← DSA Patterns / Heap / Top-K

Kth Largest Element in an Array

The problem

Find the k-th largest element in an unsorted array (k-th in sorted order, not k-th distinct value).

Example: nums = [3, 2, 1, 5, 6, 4], k = 2 → answer 5 (sorted descending: 6, 5, 4, 3, 2, 1).

Approach 1 — Sort

function findKthLargest(nums, k) {
  return [...nums].sort((a, b) => b - a)[k - 1]
}

Time: O(n log n). Space: O(n) for the copy. Perfectly fine in practice — but it sorts all n elements when we only care about the top k.

Approach 2 — Min-heap of size k

Stream through the array keeping a min-heap with at most k elements — the k largest seen so far. Counterintuitively, a min-heap: its root is the smallest of the current top-k, i.e. the current k-th largest, and it's the element to evict when something bigger arrives.

JavaScript has no built-in heap, so here's a minimal one (in an interview, say so and ask if you can assume one):

class MinHeap {
  constructor() { this.a = [] }
  size() { return this.a.length }
  peek() { return this.a[0] }
  push(v) {
    this.a.push(v)
    let i = this.a.length - 1
    while (i > 0) {
      const p = (i - 1) >> 1
      if (this.a[p] <= this.a[i]) break
      ;[this.a[p], this.a[i]] = [this.a[i], this.a[p]]
      i = p
    }
  }
  pop() {
    const top = this.a[0]
    const last = this.a.pop()
    if (this.a.length > 0) {
      this.a[0] = last
      let i = 0
      while (true) {
        const l = 2 * i + 1, r = 2 * i + 2
        let smallest = i
        if (l < this.a.length && this.a[l] < this.a[smallest]) smallest = l
        if (r < this.a.length && this.a[r] < this.a[smallest]) smallest = r
        if (smallest === i) break
        ;[this.a[smallest], this.a[i]] = [this.a[i], this.a[smallest]]
        i = smallest
      }
    }
    return top
  }
}

function findKthLargest(nums, k) {
  const heap = new MinHeap()
  for (const num of nums) {
    heap.push(num)
    if (heap.size() > k) heap.pop() // evict the smallest — it can't be top-k
  }
  return heap.peek()
}

Time: O(n log k) — n pushes/pops on a heap that never exceeds k+1 elements. Space: O(k). This beats sorting when k is small, and it works on streams where you can't hold all of n in memory.

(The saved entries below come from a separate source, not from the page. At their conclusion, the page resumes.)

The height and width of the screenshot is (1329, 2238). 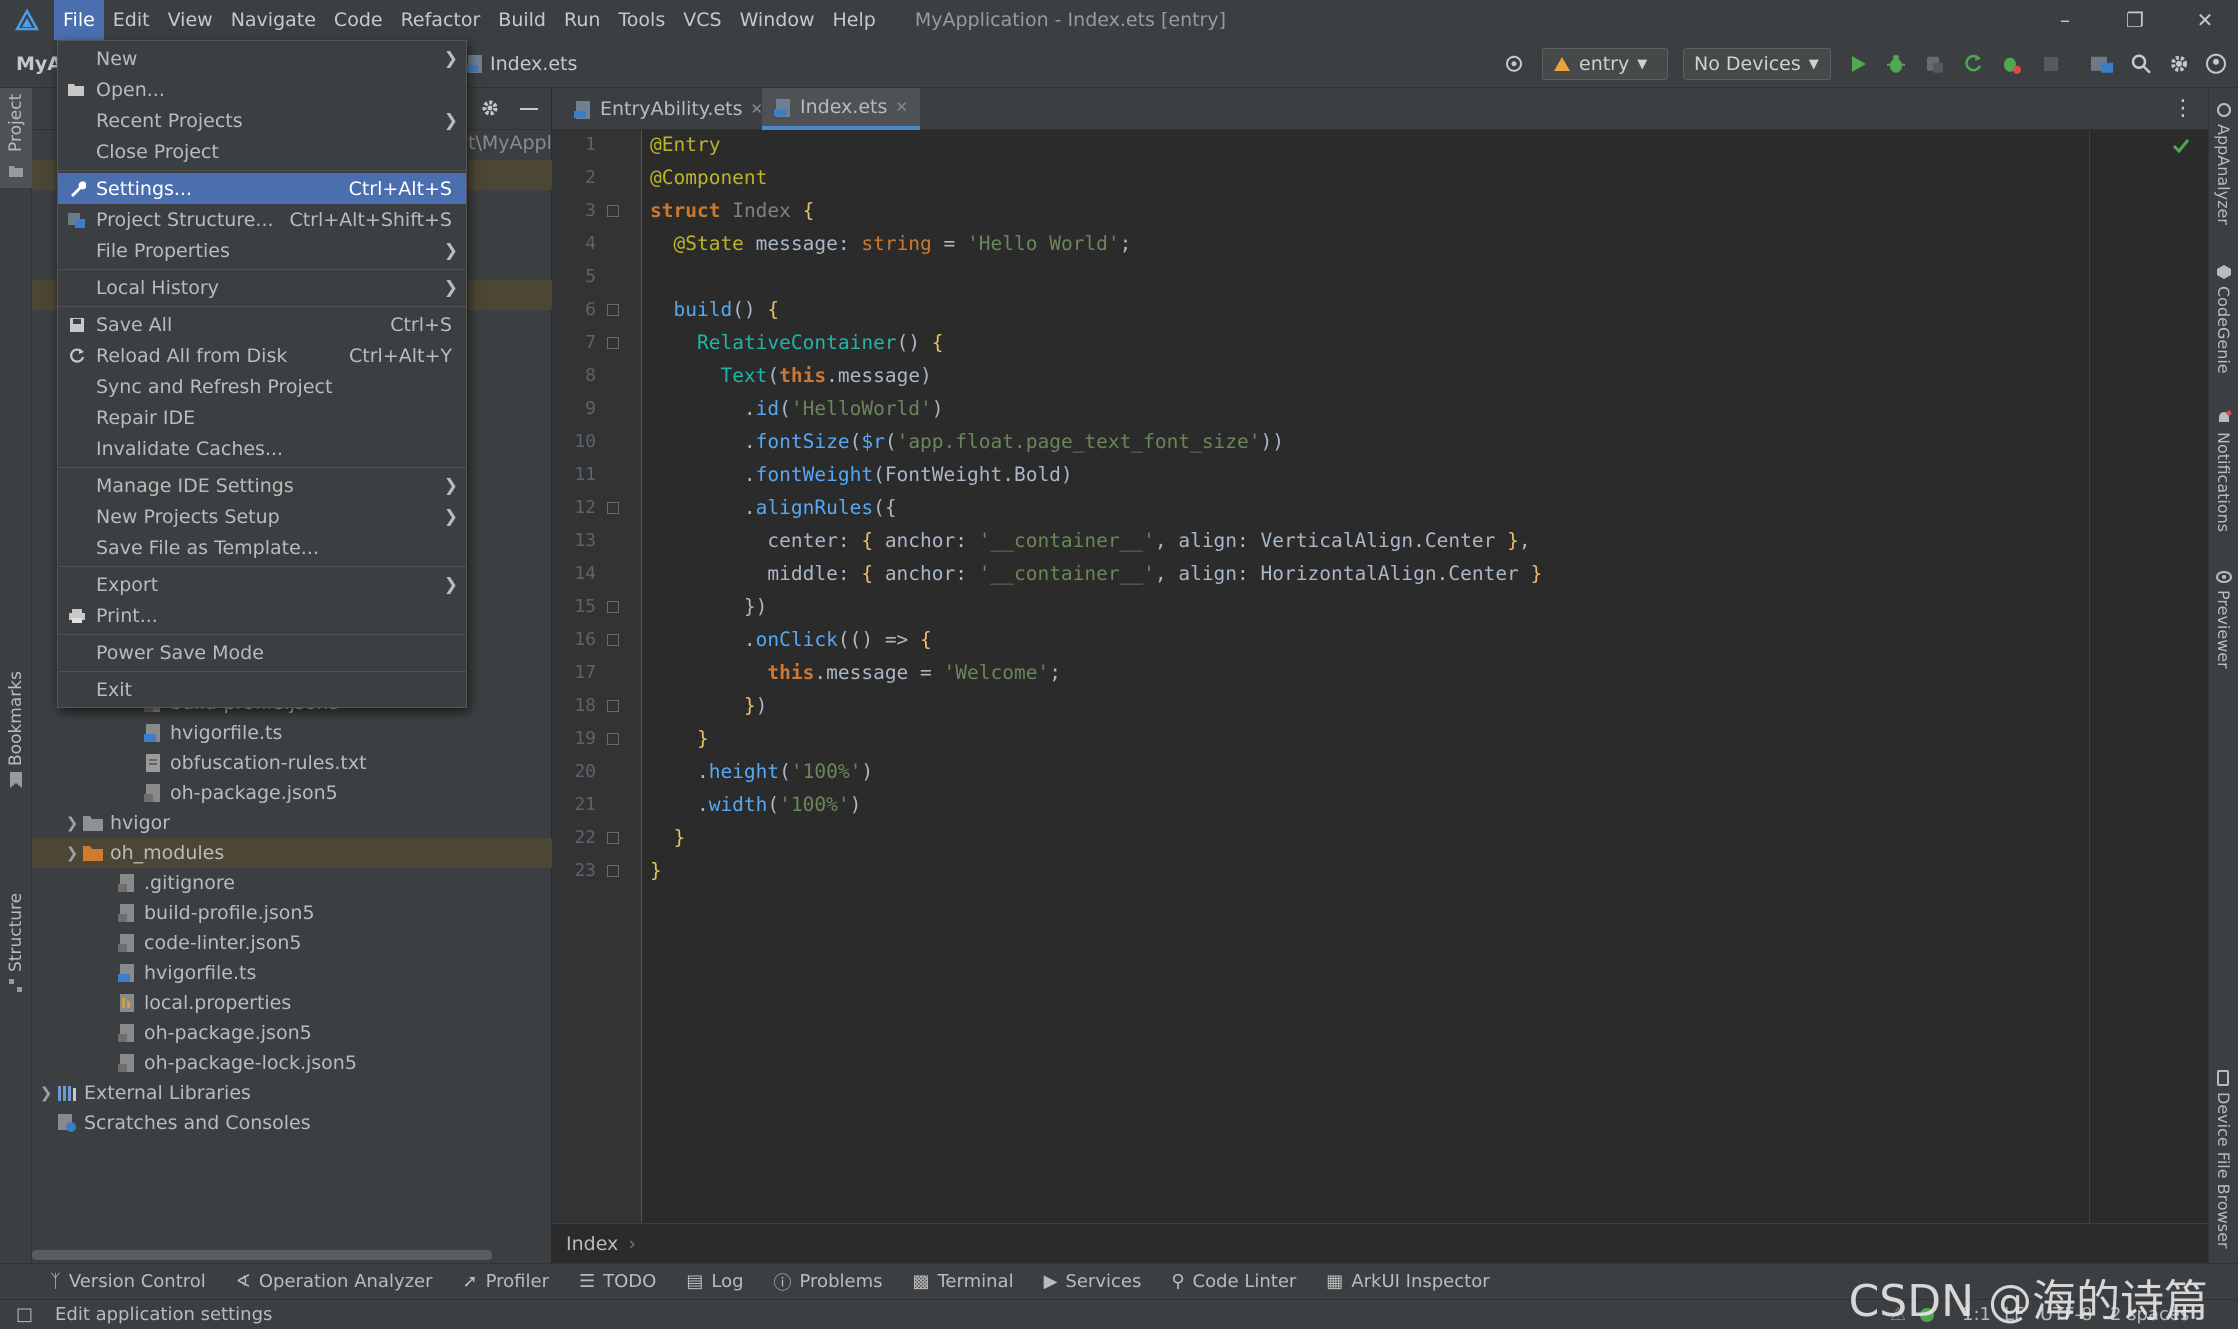 What do you see at coordinates (262, 288) in the screenshot?
I see `menu-item-local-history: Local History ❯` at bounding box center [262, 288].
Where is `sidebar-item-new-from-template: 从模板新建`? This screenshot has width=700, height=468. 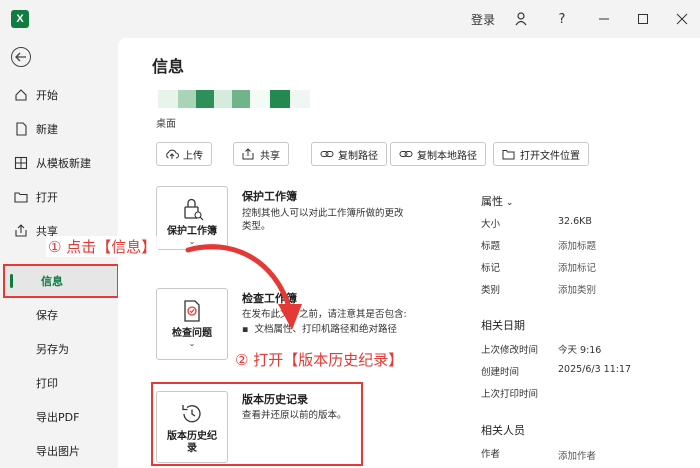
sidebar-item-new-from-template: 从模板新建 is located at coordinates (59, 163).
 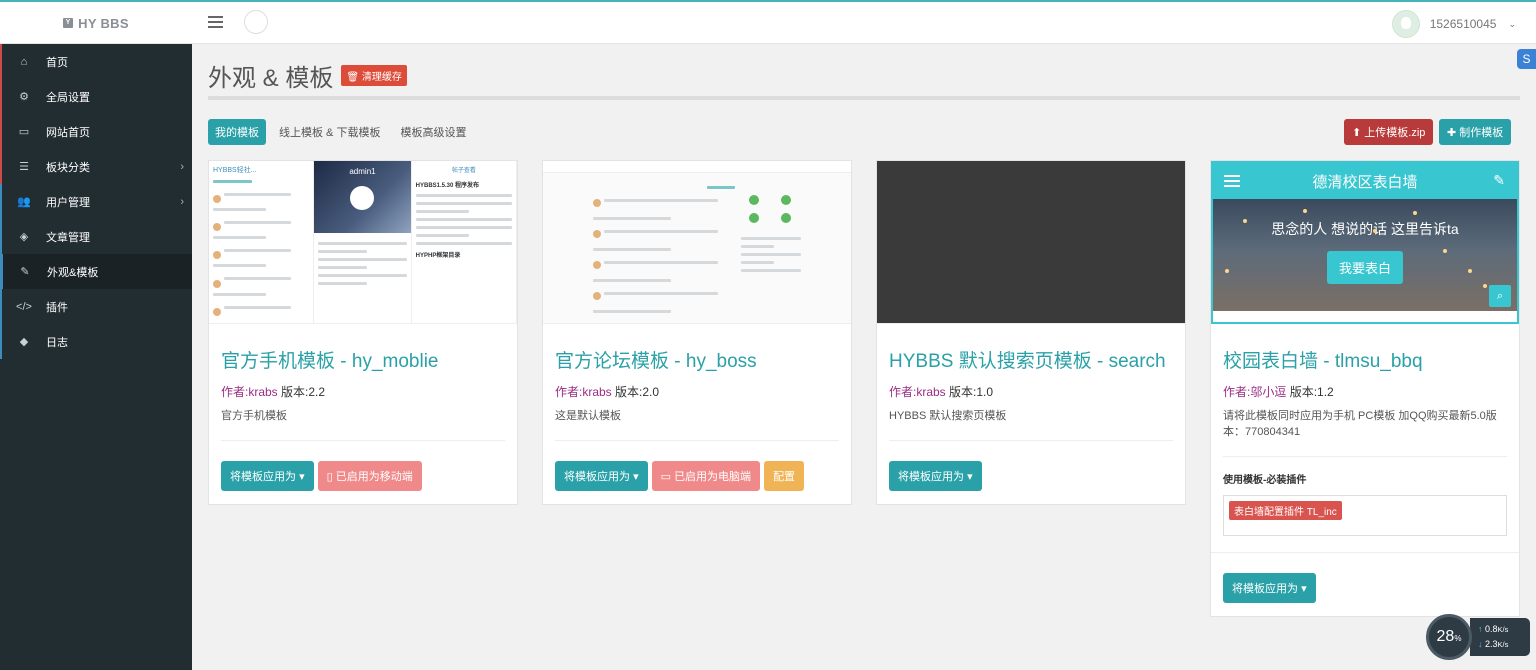 What do you see at coordinates (182, 166) in the screenshot?
I see `chevron-right-icon: ›` at bounding box center [182, 166].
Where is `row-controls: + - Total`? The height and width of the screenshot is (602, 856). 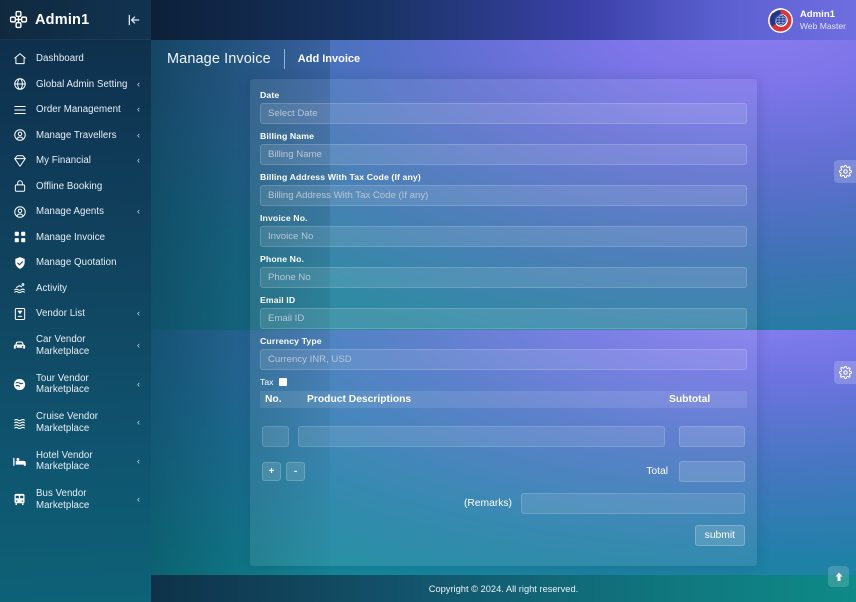 row-controls: + - Total is located at coordinates (504, 464).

Approach 3 — Quickselect (average O(n))

Partition around a pivot as in quicksort, but recurse into only the side containing the k-th position. Average O(n), worst case O(n²) with bad pivots; great to mention, and worth coding if the interviewer pushes for linear time.

Dry run

Approach 2 on nums = [3, 2, 1, 5, 6, 4], k = 2:

ElementHeap after pushSize > 2?EvictHeap (k largest so far)
3[3]no[3]
2[2, 3]no[2, 3]
1[1, 3, 2]yes1[2, 3]
5[2, 3, 5]yes2[3, 5]
6[3, 5, 6]yes3[5, 6]
4[4, 6, 5]yes4[5, 6]

Heap root at the end: 5 — the 2nd largest. Notice how [5, 6] are exactly the top-2, and the min of them is the answer.

Edge cases

  • k = 1 → heap of size 1 tracking the max; k = n → tracking the min.
  • Duplicates count separately: in [3, 3, 3] the 2nd largest is 3.
  • Negative numbers need no special handling — comparisons do all the work.